New API Gasoline Engine Oil Standards Coming on May 1

Creating new GF-6 motor oils involved collaboration and testing to protect engines.

By Jeffrey Harmening, manager – EOLCS/DEF/MOM, American Petroleum Institute

Modern cars, SUVs and pickup trucks offer sophisticated high-performance engines which are more efficient, with many requiring low viscosity motor oil. Specialized motor oils are carefully developed by engineers and chemists to meet the needs of vehicle manufacturers. 

However, as modern engines have been designed with tighter tolerances, and many with gasoline direct injected (GDI) and turbocharged direct injected (TGDI) engines, low viscosity motor oils are required for their operation. Low viscosity oils such as 5W-20, 0W-20 and even 0W-16 can also provide a fuel economy benefit. With these advancements came a request from automakers in 2012 to develop more robust engine oils that would be capable of meeting the needs of current and future gasoline engines.

The development of what are now called ILSAC GF-6A, ILSAC GF-6B and API SP oils was completed over the course of seven years and the new oils will be licensable under API’s engine oil program beginning May 1, 2020. The new standards are the latest in a line of steadily more stringent performance specifications. The new standards will replace the existing ILSAC GF-5 and API SN standards.

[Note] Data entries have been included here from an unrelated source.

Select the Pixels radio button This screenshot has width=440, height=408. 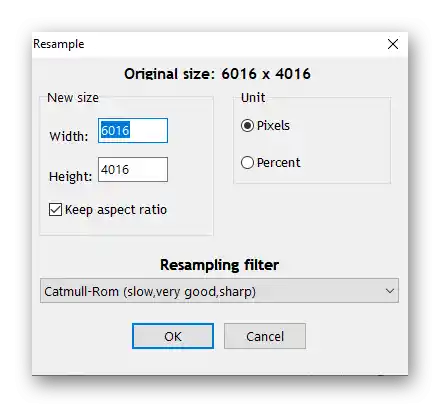point(247,126)
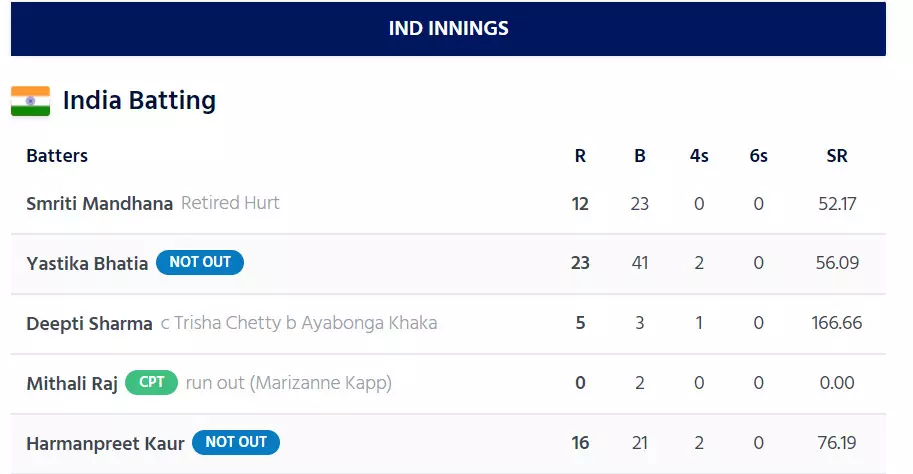Click the India flag icon

tap(30, 101)
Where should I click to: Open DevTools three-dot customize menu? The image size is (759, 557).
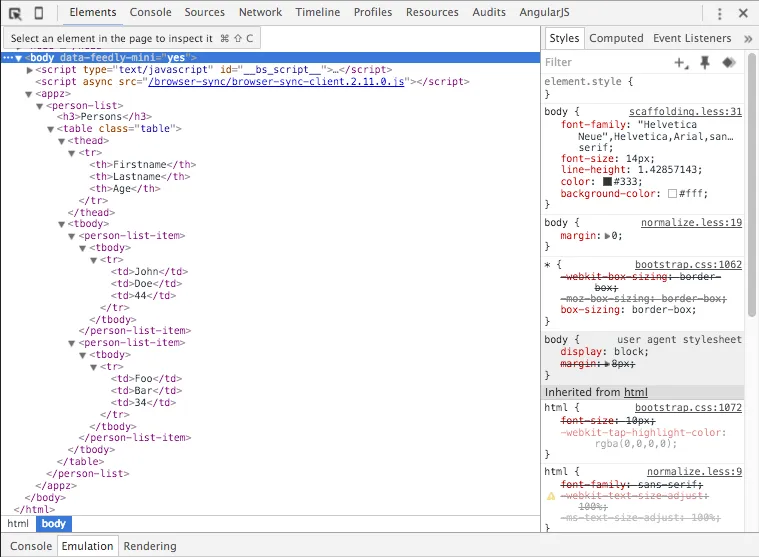pyautogui.click(x=719, y=13)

GF-6A oils are backward compatible with GF-5 oils and older standards and in viscosities as low as 0W-20. GF-6B oils are backward compatible with 0W-16 oils meeting API SN performance and are intended for gasoline engines requiring 0W-16 oils. A third standard that not only includes the new ILSAC specifications, but also covers engine oils that are intended for uses not covered by the ILSAC specifications, has been approved as API Service Category SP and is backward compatible with API SN oils. 

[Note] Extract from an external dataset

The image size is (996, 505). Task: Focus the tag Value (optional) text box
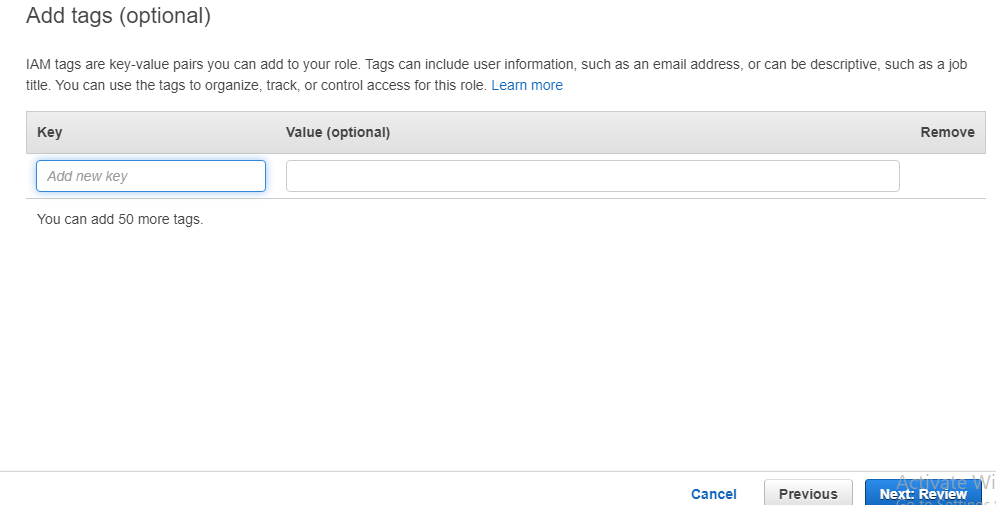tap(592, 176)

Collaboration and Consensus Required to Develop New Standards

The natural question is: Why did it take seven years to develop new standards and oils that are ready for people to use in their vehicles? That takes us back to the advancement of engine technology and the need to develop tests for modern engines to ensure that new oils meet the needs of a diverse group of engines. 

Creating new motor oil standards requires collaboration and consensus between vehicle and engine manufacturers, oil marketers, additive companies and others. It is a challenging process to create engine oils that meet all the needs of different types of engines from a variety of manufacturers.  Development of the engine tests required for the new standard requires a great deal of time and effort to ensure that the test is fit for purpose. 

New Oils Offer Performance and Fuel Economy Improvements

The new standards specify more stringent engine oil performance requirements for spark-ignited internal combustion engines. During the process, seven new or replacement engine tests were developed, evaluated and measured for precision, and companies ran tests to demonstrate that oils can meet the more stringent requirements. The new tests include the first-ever timing chain wear test and a new test to measure fuel economy improvement provided by very low-viscosity engine oils. The standards also include a test designed to protect against a phenomenon experienced by some gasoline engines known as low speed pre-ignition (LSPI).

Working with the auto industry, oil marketers, additive companies and others, API developed these new performance standards to meet the needs of people who use their vehicles every day for work and leisure activities. The oil marketers are currently working toward bringing oils that meet the new standards to market by May 1, 2020.